Provided passage -
<<<<

The “subaltern empire” and Russia’s three steps towards the war
Russia’s full-scale invasion of Ukraine in 2022 became both a shock for many observers and an embarrassment to those who claimed Moscow to be a rational actor with whom one could strike long-term deals. Yet, those with a more in-depth understanding of Russian domestic politics and history have always known that Russia’s long-term insecurities do not lie in the domain of hard security but in the realm of identity and recognition, which it has long sought from its Western others.
Russia’s geographically and historically peripheral position caused it to develop a “love-hate” relationship with the West.
At many points Russia, since the dawn of its imperial ambitions, tried to imitate the West by borrowing its phraseology and ideas and interpreting them according to its own understanding. This was ultimately meant to demonstrate that Russia belongs in the prestigious “Western club.” In the 21st century Moscow has used Western language to present itself as a regional leader in the so-called “near-abroad,” which it wished the West to recognize as Russia’s “sphere of exclusive interest.”
Seen from a comparative perspective, however, Russia’s peripheral position has not been particularly unique. Many Eastern European nations have sought Western attention. In the past, Russia too had to compete with other would-be hegemons of Eastern Europe, such as Poland, for the role of a civilizing power in the region.
A new understanding of international relations
Over the years, the role of identity and recognition in international relations (IR) studies has been growing. During the Cold War, IR discussions tended to be dominated by realist notions, with a focus on hard security and materialist understandings of power and national interest. The advent of social constructivism challenged these traditional concepts by factoring in culture and identity. As for national interests, whose existence the realists and their traditional arch-enemies liberals simply took for granted, they depended on more fundamental things like national identity—namely, the collective notions shared by members of the national community as to what their nation should be like. As the Swedish social constructivist Erik Ringmar would put it, before one knows what one wants, one needs to know who one is. A country’s perception of its national interest would thus logically vary depending, for example, on whether it wants to see itself as “an empire,” a “small country,” or “just another country.”
With respect to Russia, the shift to social constructivism resulted in studies of Russian identity, of how Russians have historically understood themselves and their relations with the West, and where they placed themselves—inside or outside Europe. Thus, Iver B. Neumann’s Russia and the Idea of Europe (1996) examines this long-standing debate in Russia and shows how Russian identity was always tied to different notions (or “otherings”) of the West.
Working in the postcolonial tradition, Viacheslav Morozov developed the concept of Russia as a “subaltern empire.” Post-colonial theory explores how identities become part of the relationship of power playing out between the colonizer and the colonized. For example, the colonized may want to mimic the colonizer in order to become more like them. For the colonizer, this mimicry can become an instrument of control over the colonized.
Recognition plays a key role. The power to recognize or deny recognition of someone’s sought-after identity can be equally (or even more) important than material power. Constructivist IR scholarship demonstrates that Russia has traditionally lacked genuine recognition from the West, and as a consequence it has typically experienced existential insecurity. Historically and culturally located on the periphery of Eastern Europe, Russia always lagged behind in political development. The 20th-century Communist experiment ostensibly offered an alternative future to the entire world, but it failed, with untold violence and at a terrible cost, before the century was over.

>>>>

Source material -

<<<<

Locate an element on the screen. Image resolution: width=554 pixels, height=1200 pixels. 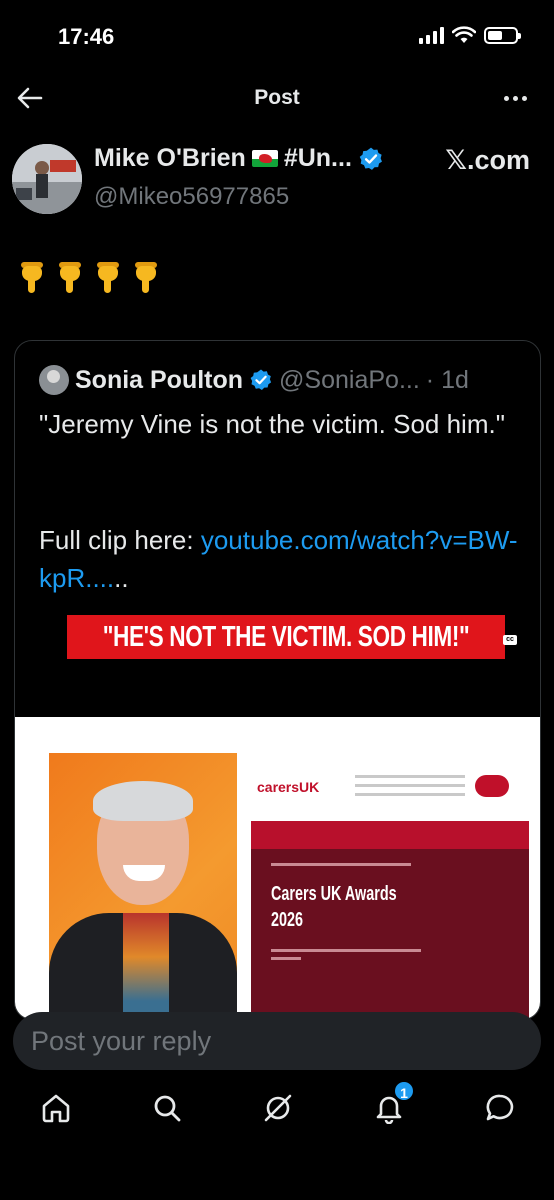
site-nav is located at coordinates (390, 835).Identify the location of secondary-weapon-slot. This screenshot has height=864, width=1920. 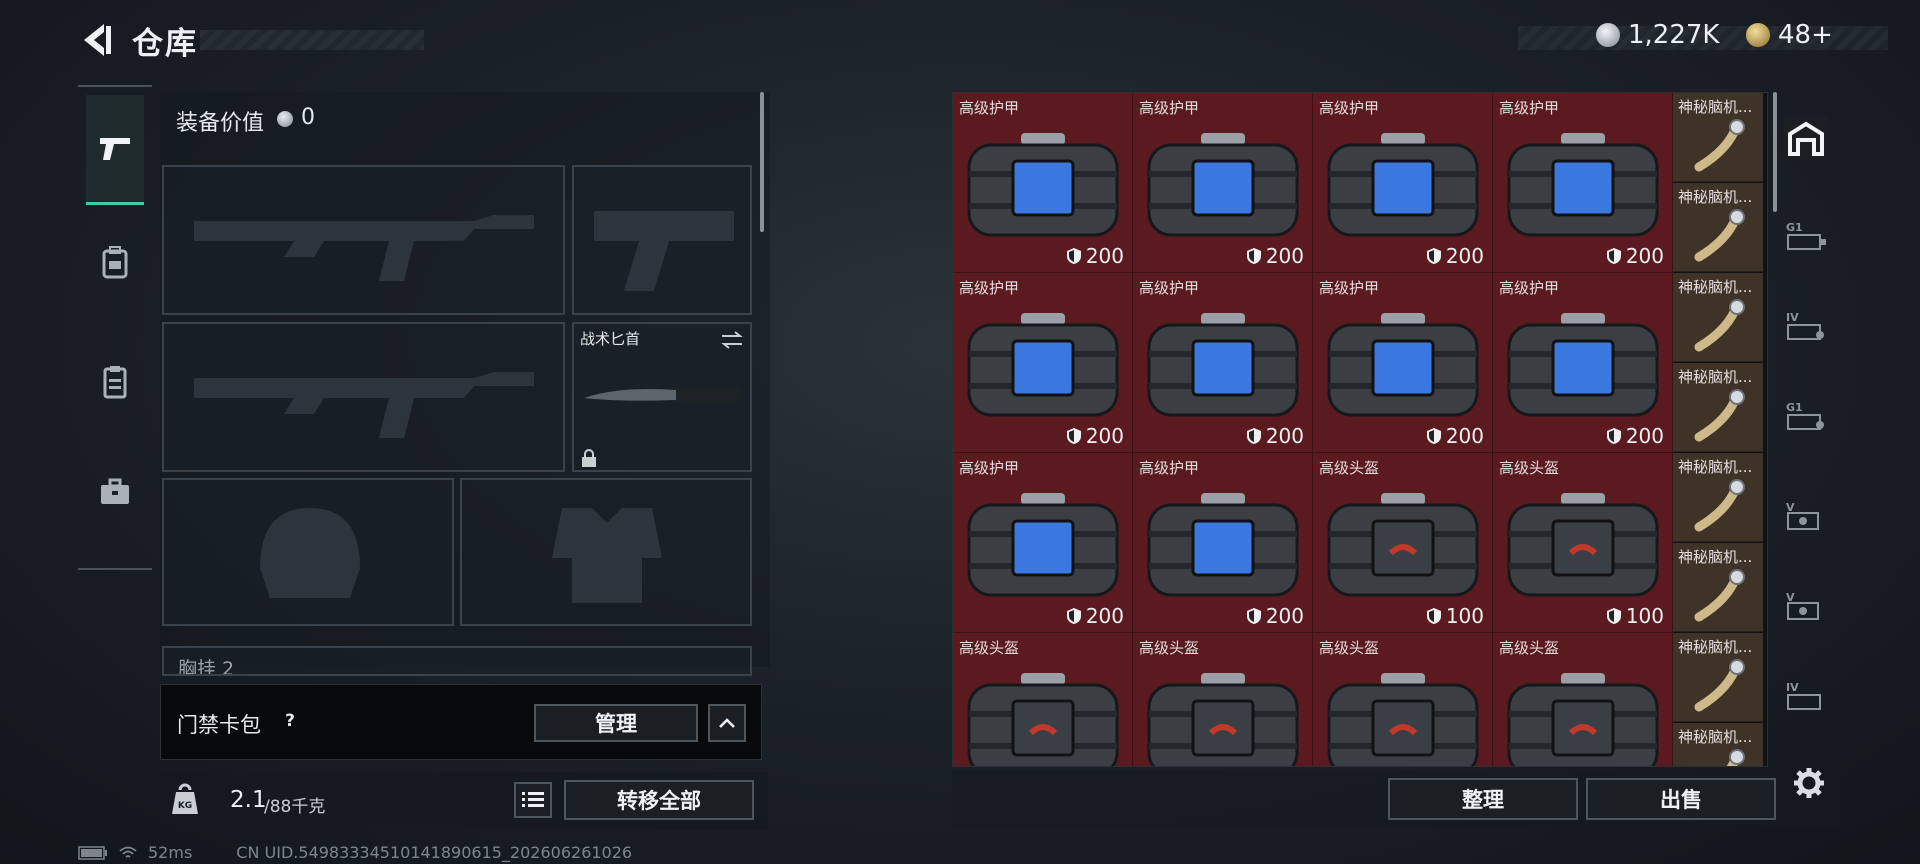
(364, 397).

>>>>

Activity 1 -
In the article on Russia as a "subaltern empire," rewrite the part between "Working in the" and "over the colonized.", inclusive, swapping "colonizer" for "ruling power".
Activity 2 -
Name every scholar mentioned by name in the article on Russia as a "subaltern empire."
Activity 3 -
According to the article on Russia as a "subaltern empire," what is the title of the 1996 book by Iver B. Neumann?
Rely only on the article about Russia, not on the data.

Your response 1 -
Working in the postcolonial tradition, Viacheslav Morozov developed the concept of Russia as a “subaltern empire.” Post-colonial theory explores how identities become part of the relationship of power playing out between the ruling power and the colonized. For example, the colonized may want to mimic the ruling power in order to become more like them. For the ruling power, this mimicry can become an instrument of control over the colonized.

Your response 2 -
Erik Ringmar, Iver B. Neumann, Viacheslav Morozov

Your response 3 -
Russia and the Idea of Europe